--- Exercise ---
Report each line of the data that contains the string "dimensions".

[Pixel coordinate grounding data]
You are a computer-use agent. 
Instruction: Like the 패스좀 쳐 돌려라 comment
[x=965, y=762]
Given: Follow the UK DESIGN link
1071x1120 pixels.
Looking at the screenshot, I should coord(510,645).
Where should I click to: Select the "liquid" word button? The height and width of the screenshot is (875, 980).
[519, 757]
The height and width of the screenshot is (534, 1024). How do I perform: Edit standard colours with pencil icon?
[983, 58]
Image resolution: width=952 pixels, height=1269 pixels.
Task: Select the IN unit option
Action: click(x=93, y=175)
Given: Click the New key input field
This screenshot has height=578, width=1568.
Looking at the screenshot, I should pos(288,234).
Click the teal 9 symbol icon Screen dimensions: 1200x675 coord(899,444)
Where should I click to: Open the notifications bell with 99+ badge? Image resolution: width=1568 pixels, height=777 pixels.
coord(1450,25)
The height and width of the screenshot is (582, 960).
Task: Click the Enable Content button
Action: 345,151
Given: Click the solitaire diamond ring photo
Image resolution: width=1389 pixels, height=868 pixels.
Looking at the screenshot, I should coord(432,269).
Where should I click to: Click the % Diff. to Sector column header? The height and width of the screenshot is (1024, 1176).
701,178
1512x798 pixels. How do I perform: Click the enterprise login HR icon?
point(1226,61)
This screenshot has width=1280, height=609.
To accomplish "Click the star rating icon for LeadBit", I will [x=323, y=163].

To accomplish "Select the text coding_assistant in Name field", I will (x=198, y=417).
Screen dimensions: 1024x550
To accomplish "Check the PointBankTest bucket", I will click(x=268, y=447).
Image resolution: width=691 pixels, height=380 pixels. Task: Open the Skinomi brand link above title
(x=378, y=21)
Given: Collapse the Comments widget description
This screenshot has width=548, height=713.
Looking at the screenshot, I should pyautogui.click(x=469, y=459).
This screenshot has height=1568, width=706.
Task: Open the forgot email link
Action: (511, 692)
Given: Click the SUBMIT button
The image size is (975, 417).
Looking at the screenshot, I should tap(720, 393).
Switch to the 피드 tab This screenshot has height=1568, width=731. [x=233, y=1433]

--- Answer to the problem ---
Click the teal 9 symbol icon Screen dimensions: 1200x675 coord(899,444)
Screen dimensions: 1024x550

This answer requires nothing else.